Thursday, July 18, hearing 50

On this day, the audios of the advance statements recorded on CD of the witnesses Diego López, Petrona Raymundo and María Marcos were played. In his statement, Mr. Diego López Cruz told how on January 12, 1982, members of the army kidnapped and then murdered his father and two other people. He indicated that, 10 days after burying his father, elements of the army returned to the community, but this time they took his mother. He said that on February 23 of that same year the army killed his brothers. He stated that to save his life and that of his family he moved to the coast and that while he was there 2 neighbors from his community arrived (also displaced) to tell him that the army had burned all the houses in the town.
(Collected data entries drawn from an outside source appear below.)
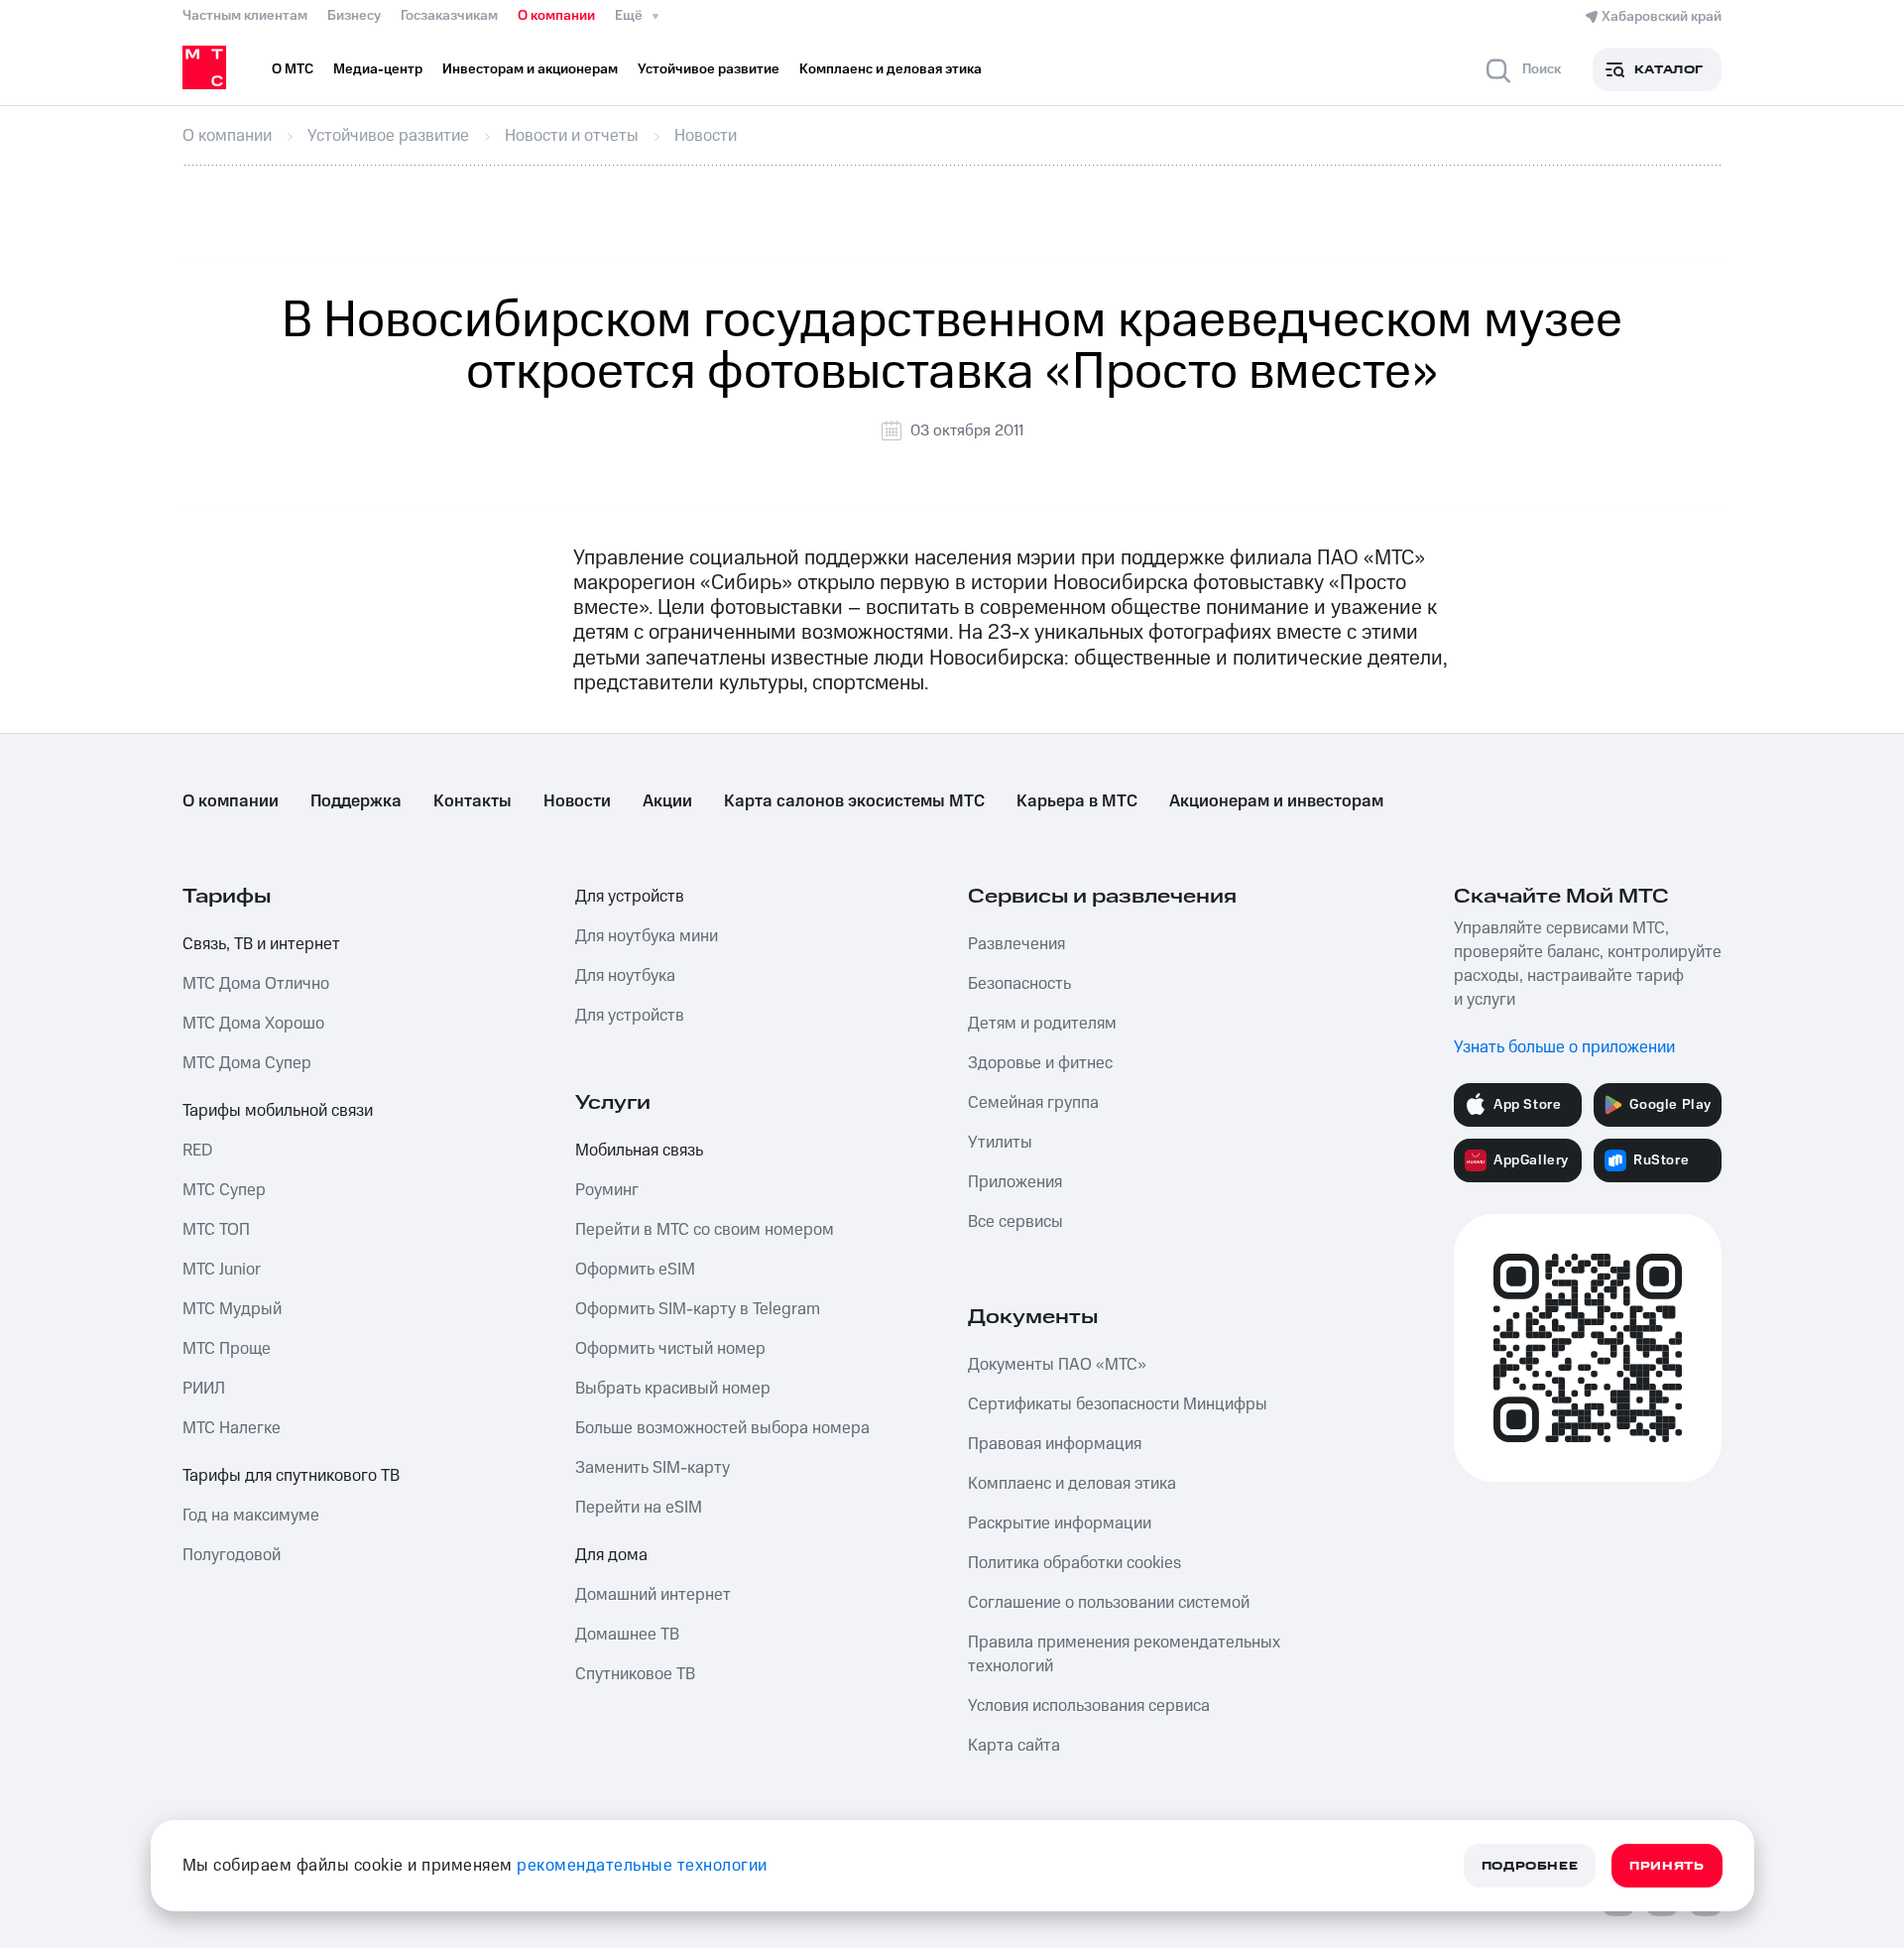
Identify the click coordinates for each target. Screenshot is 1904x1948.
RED (197, 1150)
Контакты (472, 801)
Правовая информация (1054, 1444)
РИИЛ (203, 1388)
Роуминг (607, 1190)
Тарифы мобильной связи (277, 1111)
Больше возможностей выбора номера (722, 1428)
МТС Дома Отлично (255, 984)
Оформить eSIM (635, 1269)
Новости (577, 801)
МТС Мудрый (232, 1309)
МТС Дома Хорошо (253, 1023)
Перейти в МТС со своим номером (704, 1230)
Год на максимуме (250, 1515)
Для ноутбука (625, 976)
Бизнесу (354, 16)
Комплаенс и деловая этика (1072, 1484)
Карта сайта (1014, 1746)
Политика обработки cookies (1074, 1563)
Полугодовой (231, 1555)
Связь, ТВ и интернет (261, 944)
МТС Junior (221, 1269)
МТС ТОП (216, 1230)
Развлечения (1016, 944)
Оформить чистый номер (670, 1349)
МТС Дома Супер (246, 1063)
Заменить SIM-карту (652, 1468)
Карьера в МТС (1076, 801)
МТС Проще (226, 1349)
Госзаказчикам (449, 16)
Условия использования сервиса (1089, 1706)
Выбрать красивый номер (673, 1388)
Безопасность (1019, 984)
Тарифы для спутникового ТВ (291, 1476)
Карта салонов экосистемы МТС (854, 801)
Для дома (611, 1555)
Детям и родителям (1042, 1023)
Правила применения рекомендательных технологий (1124, 1654)
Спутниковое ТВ (635, 1674)
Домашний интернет (653, 1595)
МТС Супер (224, 1190)
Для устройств (629, 897)
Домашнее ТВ (627, 1634)
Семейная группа (1033, 1103)
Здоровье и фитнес (1040, 1063)
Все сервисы (1015, 1222)
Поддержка (356, 801)
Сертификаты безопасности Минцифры (1117, 1404)
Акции (667, 801)
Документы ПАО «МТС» (1057, 1365)
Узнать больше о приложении (1564, 1047)
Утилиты (1000, 1143)
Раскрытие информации (1059, 1523)
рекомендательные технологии (642, 1866)
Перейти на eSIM (638, 1508)
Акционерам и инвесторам (1276, 801)
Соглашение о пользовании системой (1109, 1603)
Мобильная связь (639, 1150)
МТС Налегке (231, 1428)
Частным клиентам (244, 16)
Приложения (1015, 1182)
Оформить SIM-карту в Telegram (697, 1309)
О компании (556, 16)
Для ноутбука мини (646, 936)
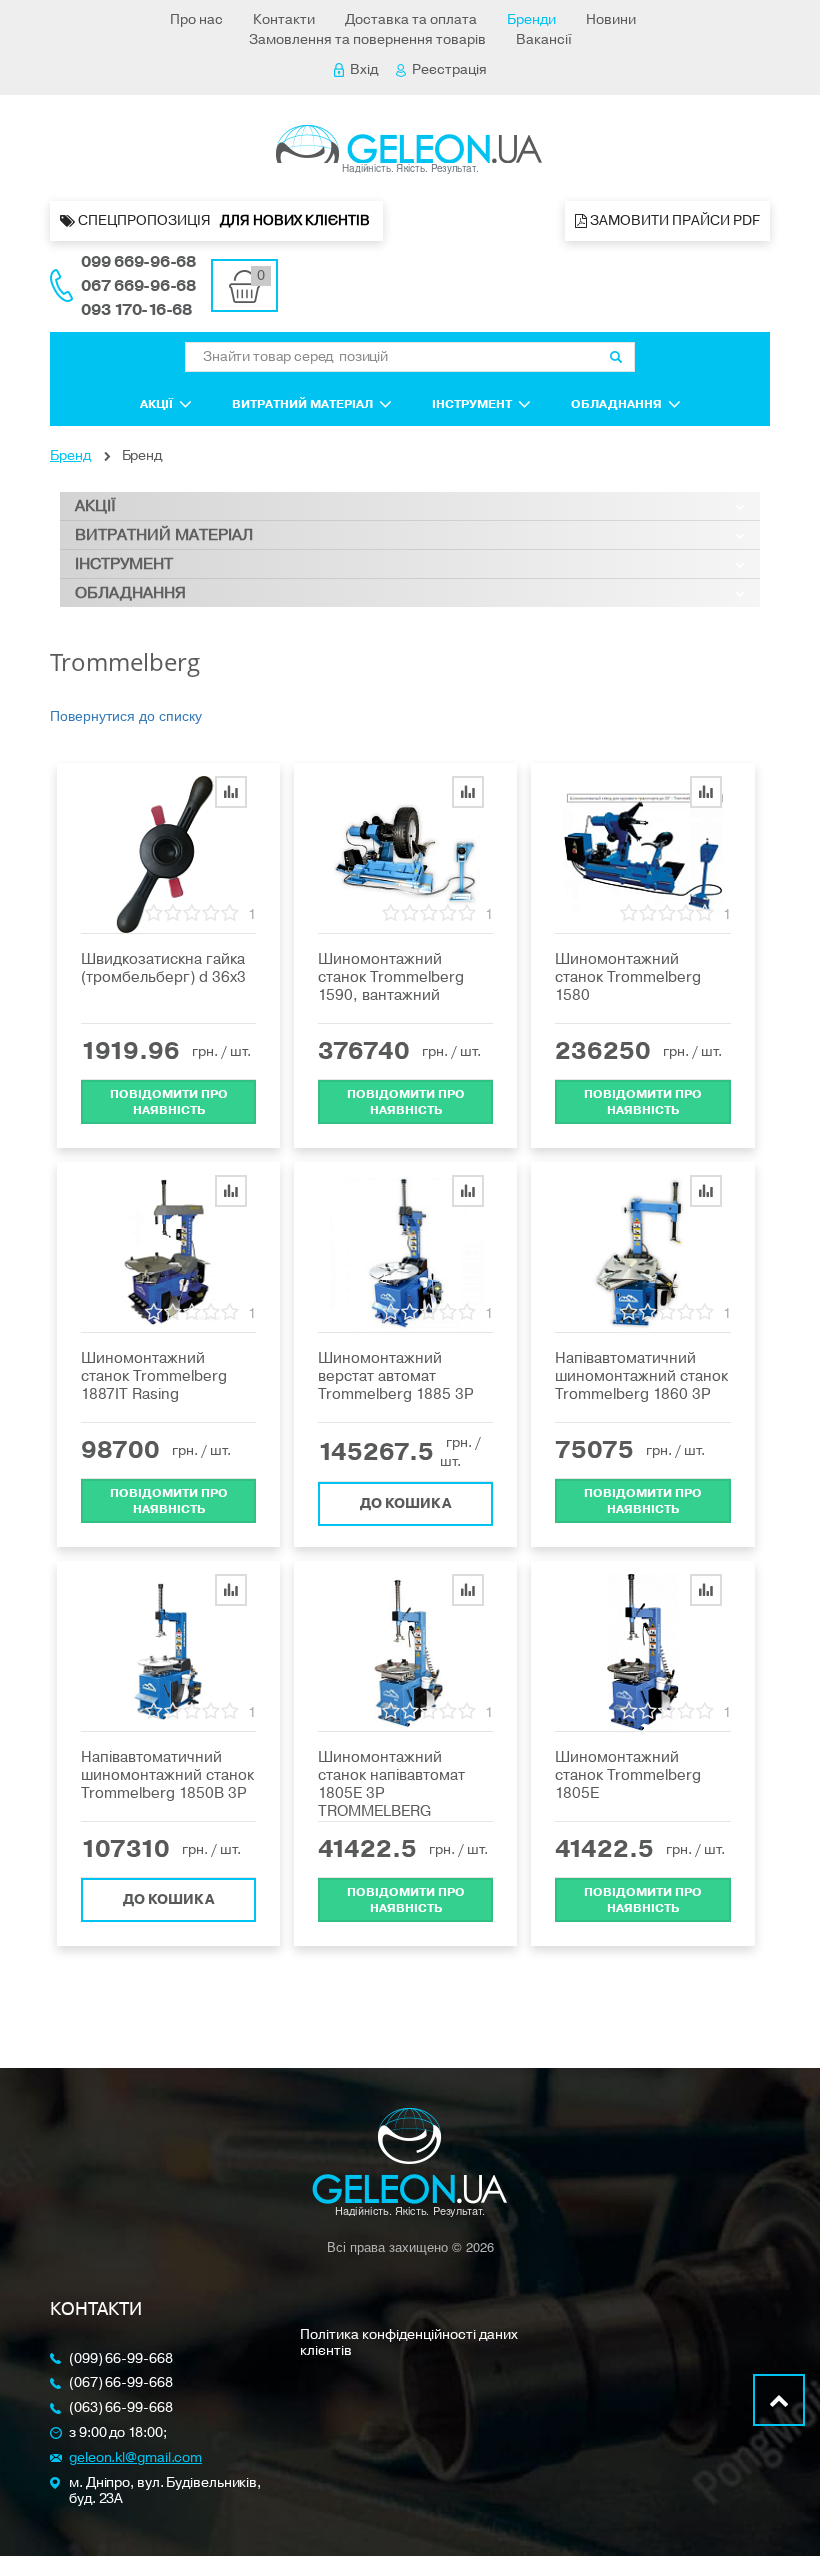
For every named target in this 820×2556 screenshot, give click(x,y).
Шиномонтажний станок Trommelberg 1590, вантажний (391, 977)
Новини (611, 19)
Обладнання (616, 404)
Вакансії (544, 39)
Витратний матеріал (302, 404)
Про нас (196, 19)
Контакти (284, 19)
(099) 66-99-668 (121, 2359)
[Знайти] (616, 357)
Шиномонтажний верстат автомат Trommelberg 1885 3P (396, 1376)
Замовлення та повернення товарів (367, 39)
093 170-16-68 (136, 310)
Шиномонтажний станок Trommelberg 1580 (628, 977)
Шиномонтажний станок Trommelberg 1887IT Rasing (154, 1376)
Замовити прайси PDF (673, 220)
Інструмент (472, 404)
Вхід (364, 69)
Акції (156, 404)
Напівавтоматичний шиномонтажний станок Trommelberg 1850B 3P (167, 1775)
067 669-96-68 (138, 286)
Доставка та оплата (411, 19)
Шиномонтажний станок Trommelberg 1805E (628, 1775)
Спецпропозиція (224, 220)
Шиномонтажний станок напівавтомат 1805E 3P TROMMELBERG (391, 1784)
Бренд (70, 455)
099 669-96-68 (138, 262)
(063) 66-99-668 (121, 2408)
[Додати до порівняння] (231, 792)
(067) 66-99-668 (121, 2383)
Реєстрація (449, 69)
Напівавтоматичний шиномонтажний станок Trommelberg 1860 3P (641, 1376)
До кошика (405, 1503)
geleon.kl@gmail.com (135, 2458)
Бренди (531, 19)
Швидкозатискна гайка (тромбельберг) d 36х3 (163, 968)
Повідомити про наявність (169, 1102)
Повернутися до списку (126, 715)
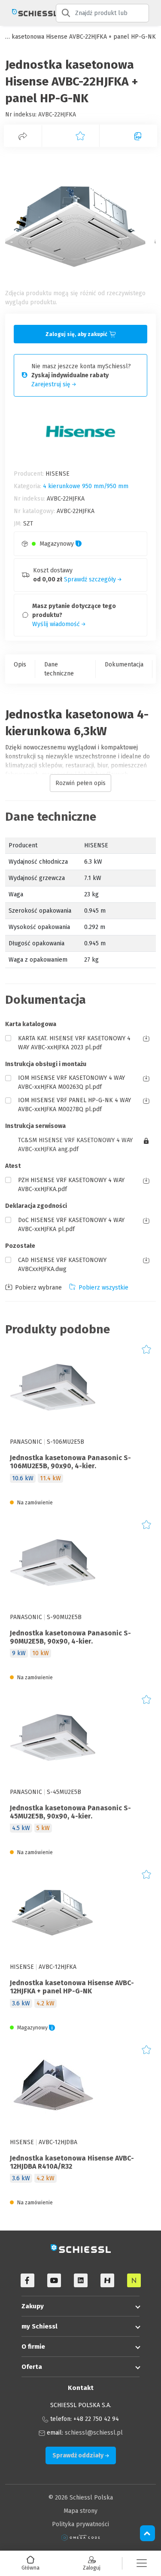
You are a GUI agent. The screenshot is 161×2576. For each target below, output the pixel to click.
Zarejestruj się (51, 384)
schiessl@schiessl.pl (94, 2432)
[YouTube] (54, 2280)
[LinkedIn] (81, 2280)
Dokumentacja (124, 664)
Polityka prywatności (80, 2524)
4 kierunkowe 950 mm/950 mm (85, 486)
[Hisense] (107, 2280)
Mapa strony (80, 2511)
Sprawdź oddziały (78, 2455)
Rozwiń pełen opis (80, 783)
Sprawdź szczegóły (91, 579)
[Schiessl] (28, 13)
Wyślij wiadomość (57, 624)
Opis (20, 664)
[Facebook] (27, 2280)
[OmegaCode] (80, 2537)
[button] (141, 2563)
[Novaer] (134, 2280)
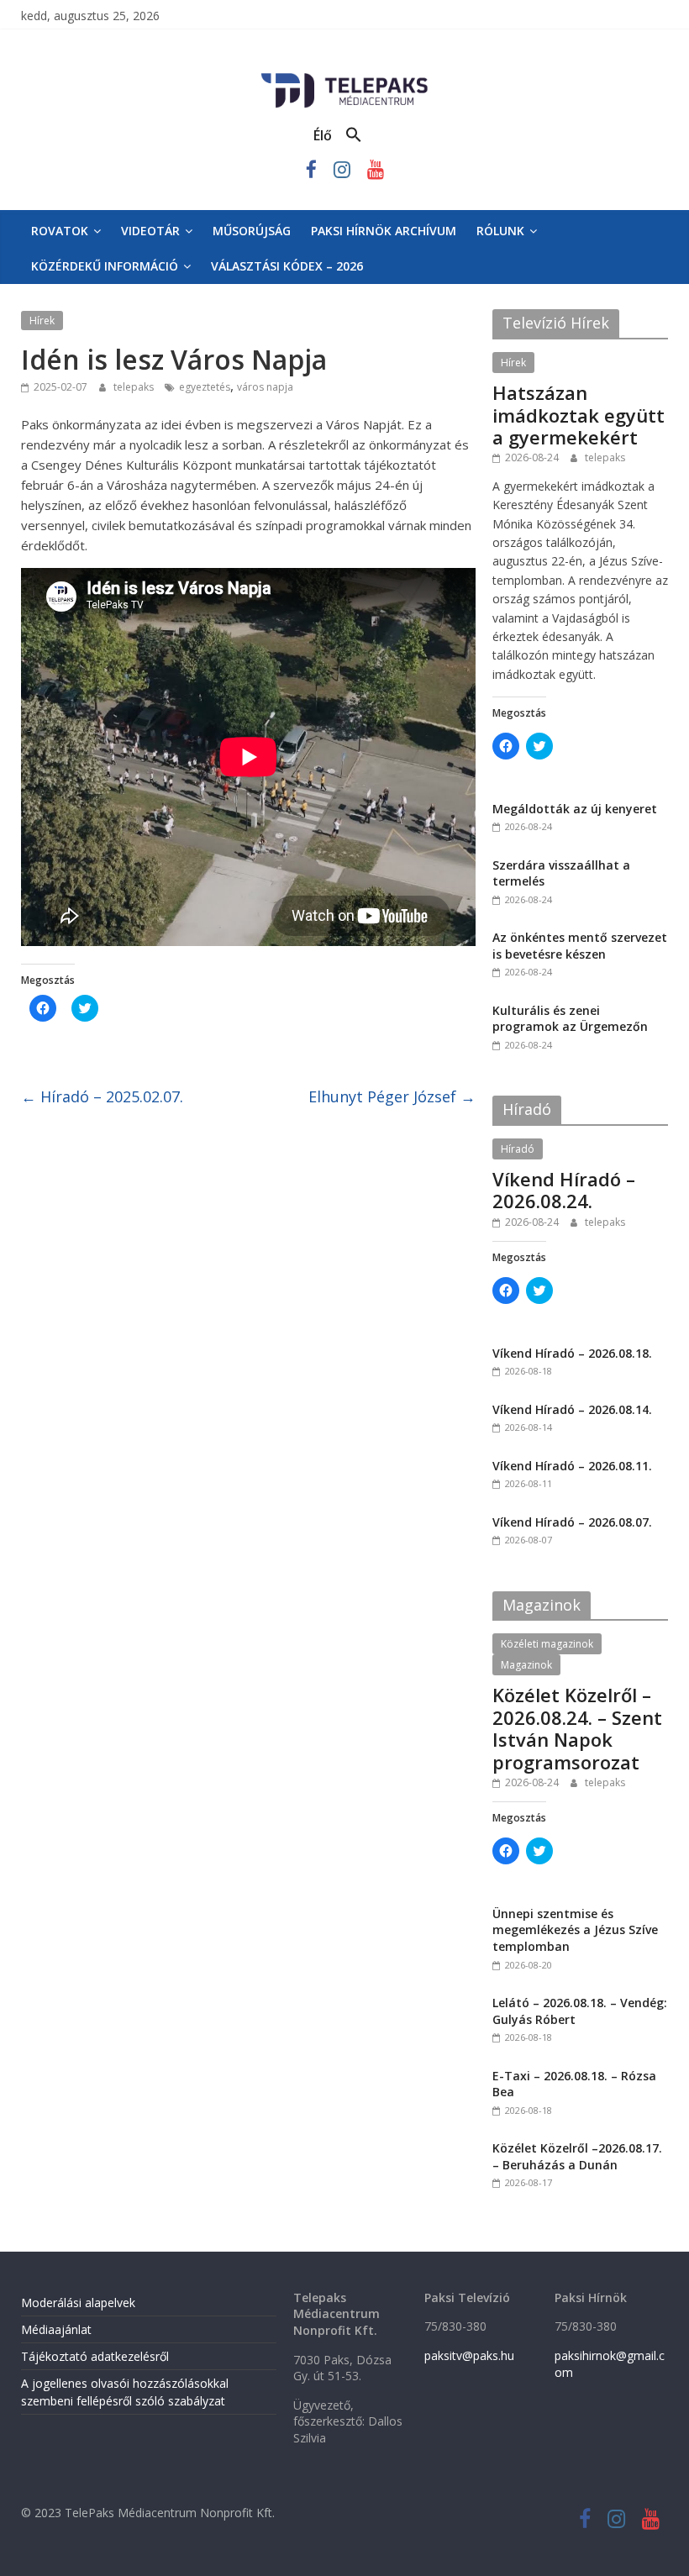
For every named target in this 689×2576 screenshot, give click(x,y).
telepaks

He explained that he lived for 14 months on the coast.

In her testimony, Mrs. Petrona Raymundo narrated that on March 25, 1982, members of the army arrived in her community at 6:00 a.m. and forced all the villagers to leave their homes. She explained that they took them to the center of town where the women were locked in a house and the men were tied up in the town square. She said that 5 soldiers took her daughter, Magdalena Brito Raymundo (10 years old) and 2 other girls and took them to another room and abused them. She responded that it was her daughter who told her about the abuse she was a victim of. She added that the soldiers were dressed in camouflage, with long guns and leather boots. She stated that she did not know where the soldiers had come from that day. She added that they left around 3pm and that both women and men were released. 

Witness María Marcos said that in January 1981, members of the army came to her community and killed three of her children and that she was beaten and wounded in the neck with a knife. She added that they also burned her crops, killed her animals, burned her houses and killed other people. It is worth mentioning that the facts related in the last two testimonies do not fall within the time frame of the crimes Manuel Benedicto Lucas García is accused of.